• Extrait choisi
──────

Un fait demeure étonnant dans l’histoire de la musique: malgré que les pays germaniques aient, avant 1700, donné naissance à de nombreux grands musiciens, il faut attendre le XVIIIe siècle pour que l’Allemagne prenne vraiment conscience de son importance sur le plan musical. Et ce n’est pas un mince paradoxe que ce sentiment national se soit d’abord développé non sur un principe d’opposition à l’étranger, mais bien à partir de l’intégration des deux styles musicaux qui se partageaient l’Europe d’alors, l’italien et le français.
Depuis plus d’un siècle, les Italiens favorisaient la voix et le violon, cultivaient tant la mélodie sensible et expressive que la virtuosité la plus débridée, et leurs traits frisaient parfois l’extravagance; les Français, qui avaient perfectionné flûtes et hautbois, proposaient, quant à eux, une musique vive, tendre, concise, avec les formules rythmiques variées qui caractérisaient de nombreux types de danses. Les compositeurs des autres pays écrivaient selon les cir-constances dans l’un ou l’autre style, mais vers 1710 l’idée de leur fusion devient la base d’un programme esthétique d’envergure. Certes, la « réunion des goûts » étaient chère aux musiciens français eux-mêmes, mais, plus encore que les Couperin, Bernier et Campra, ce sont les maîtres allemands qui la mèneront à bien. Ainsi Joachim Quantz écrit en 1752 dans son traité de flûte que « lorsqu’on sait faire un choix juste parmi les goûts musicaux d’autres peuples, il en résulte une sorte de goût mitoyen », et que « c’est un goût de ce genre que l’on peut, sans immodestie, appeler aujourd’hui le goût allemand »; il ajoute que ce n’est « pas seulement parce que les Allemands en ont les premiers trouvé la formule, mais parce que nous le voyons prospérer depuis nombre d’années, et qu’il ne semble pas que, ni en Italie ni en France, il ait déplu ».

──────

• Consigne A
Recopiez le passage de l'extrait sur le goût allemand, en commençant aux mots "Un fait demeure" et en vous arrêtant après "et le français.".
• Consigne B
Selon l'extrait sur le goût allemand, pour quelles raisons Quantz juge-t-il légitime d'appeler « goût allemand » le goût mitoyen ? Répondez en une à trois phrases.
• Consigne C
Indiquez si chacune des affirmations suivantes concorde avec l'extrait sur le goût allemand, en répondant par oui ou par non et en citant les mots décisifs du texte : (i) les Français avaient perfectionné flûtes et hautbois ; (ii) le sentiment national allemand s'est d'abord développé par opposition à l'étranger ; (iii) Quantz a écrit son traité de flûte en 1710.

• Extrait des données
──────

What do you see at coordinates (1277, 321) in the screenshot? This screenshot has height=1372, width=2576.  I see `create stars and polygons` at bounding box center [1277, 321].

──────

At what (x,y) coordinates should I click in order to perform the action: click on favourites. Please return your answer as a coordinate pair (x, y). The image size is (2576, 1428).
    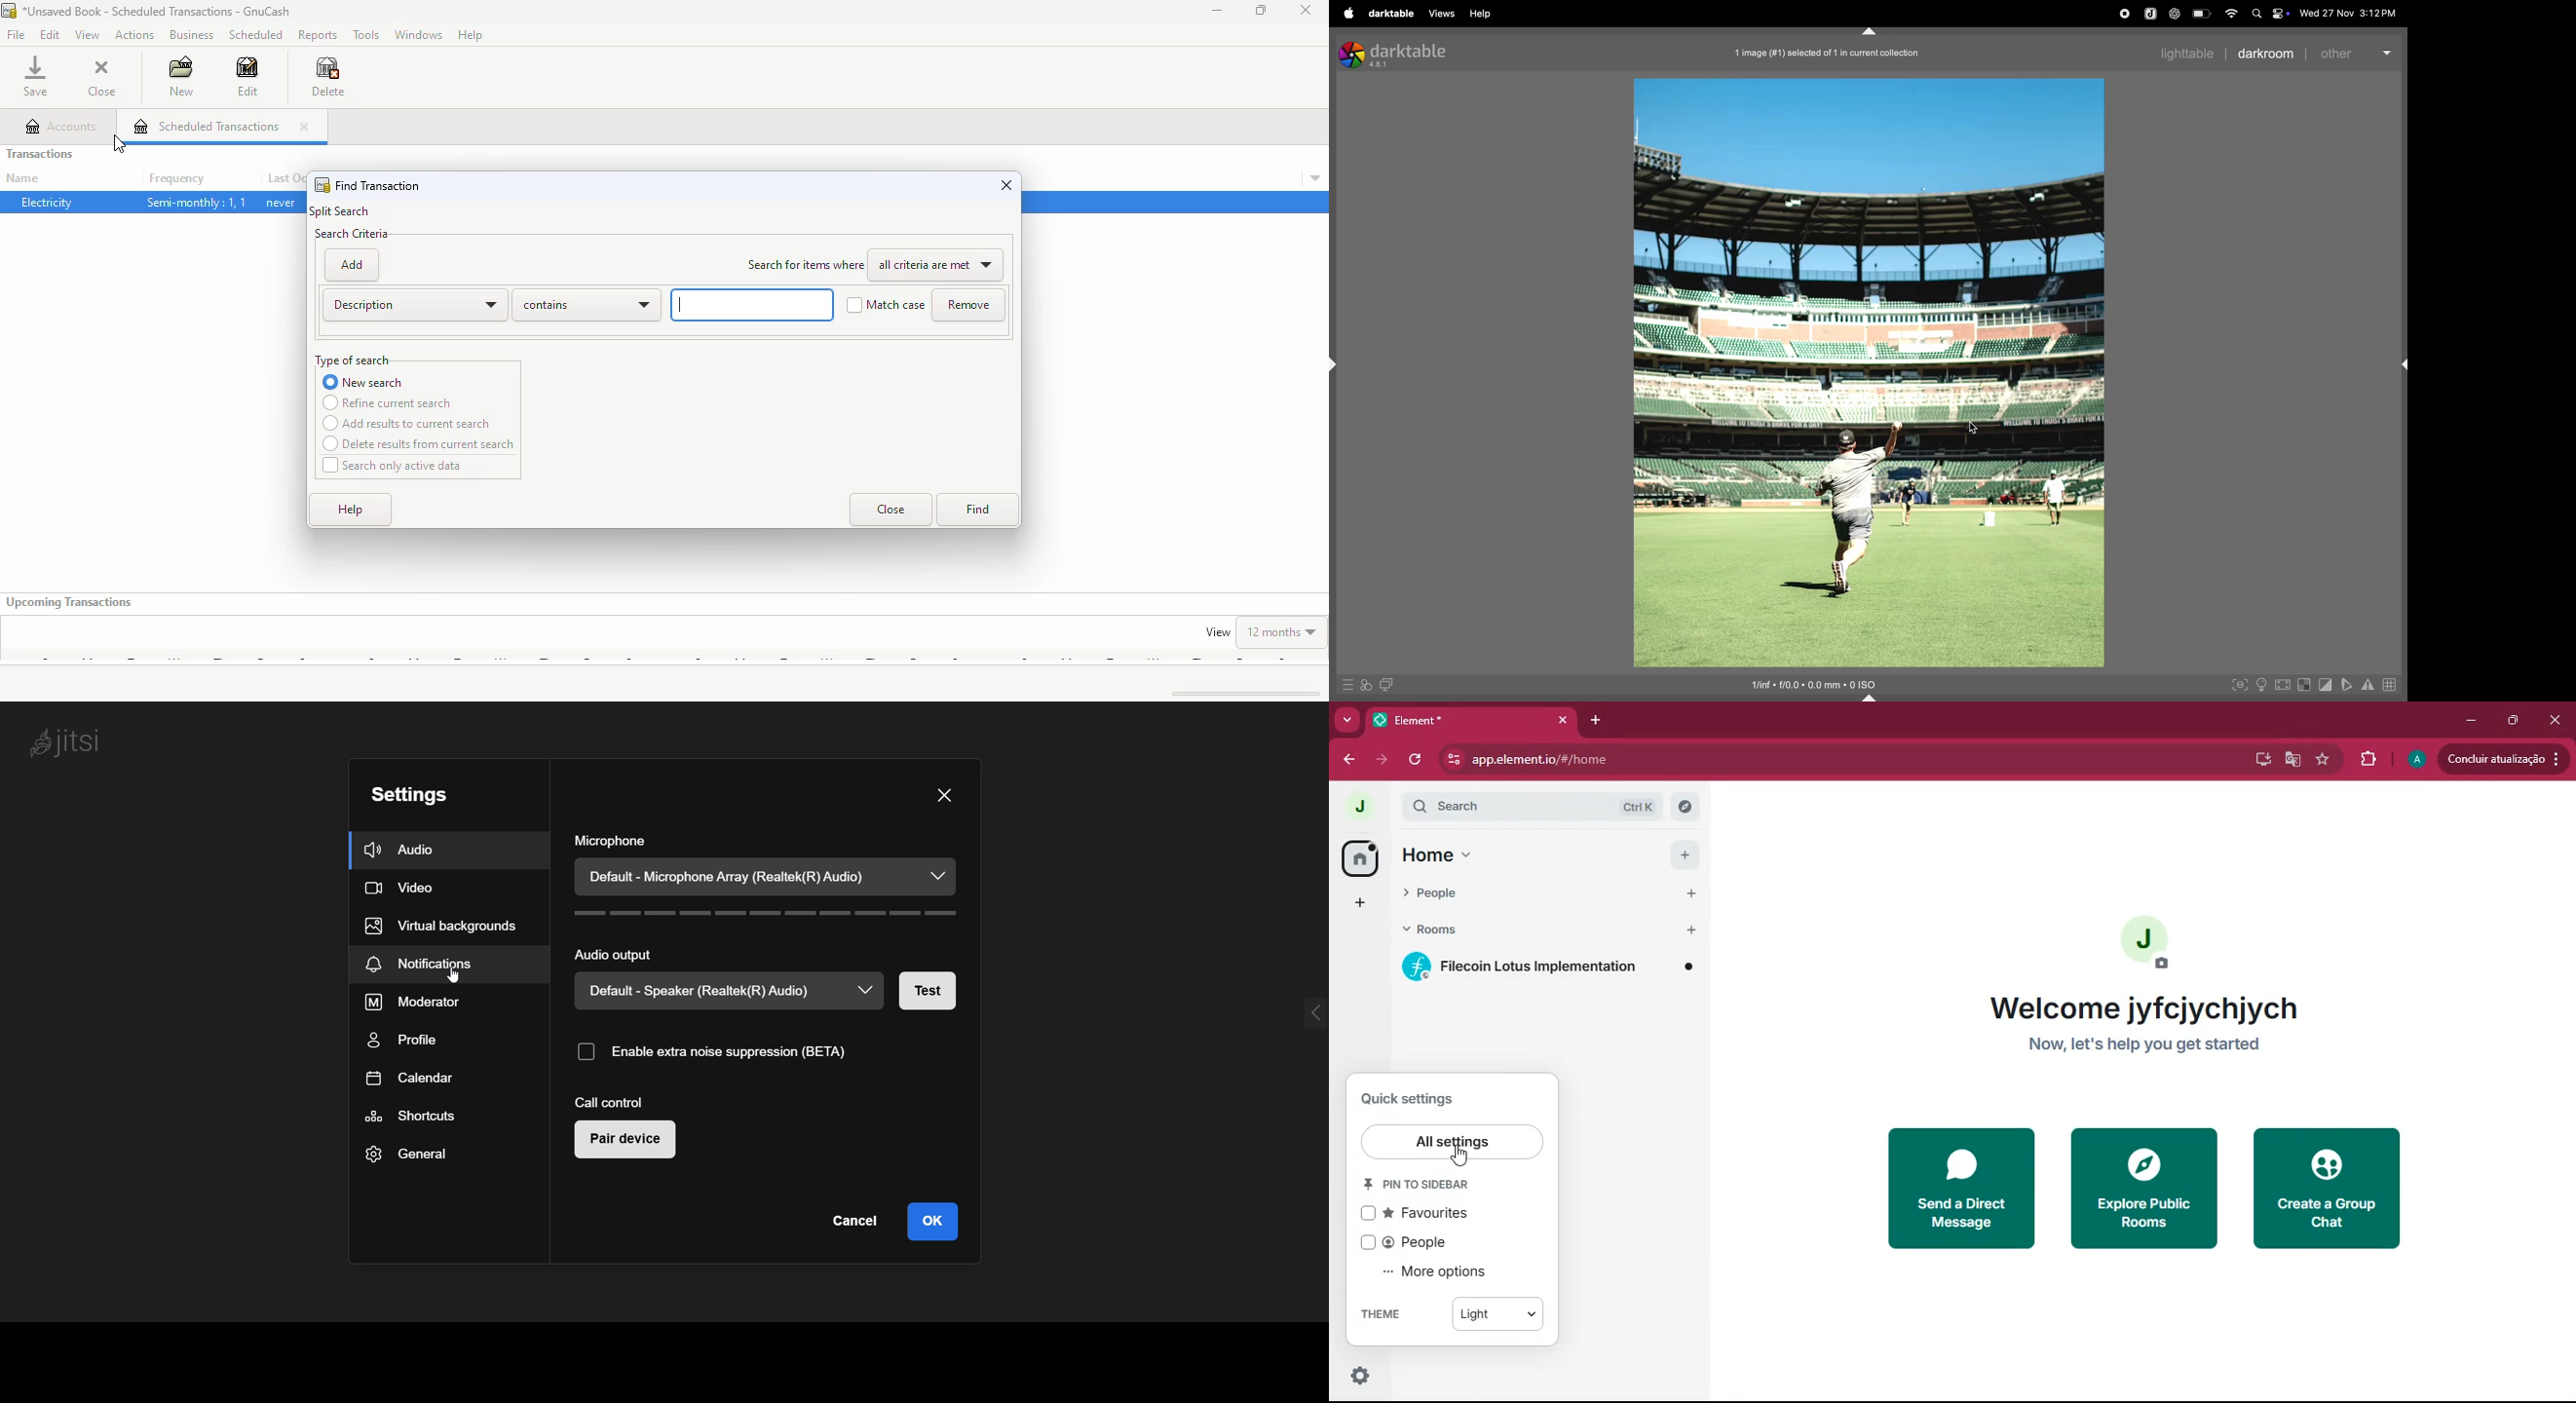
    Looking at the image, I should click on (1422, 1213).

──────

• Réponse A
Un fait demeure étonnant dans l’histoire de la musique: malgré que les pays germaniques aient, avant 1700, donné naissance à de nombreux grands musiciens, il faut attendre le XVIIIe siècle pour que l’Allemagne prenne vraiment conscience de son importance sur le plan musical. Et ce n’est pas un mince paradoxe que ce sentiment national se soit d’abord développé non sur un principe d’opposition à l’étranger, mais bien à partir de l’intégration des deux styles musicaux qui se partageaient l’Europe d’alors, l’italien et le français.

• Réponse B
Pour Quantz, ce n'est pas seulement parce que les Allemands ont été les premiers à en trouver la formule. C'est aussi parce que ce goût prospère depuis nombre d'années et qu'il ne semble avoir déplu ni en Italie ni en France.

• Réponse C
(i) Oui : « les Français, qui avaient perfectionné flûtes et hautbois ».
(ii) Non : « non sur un principe d’opposition à l’étranger, mais bien à partir de l’intégration des deux styles musicaux ».
(iii) Non : « Joachim Quantz écrit en 1752 dans son traité de flûte ».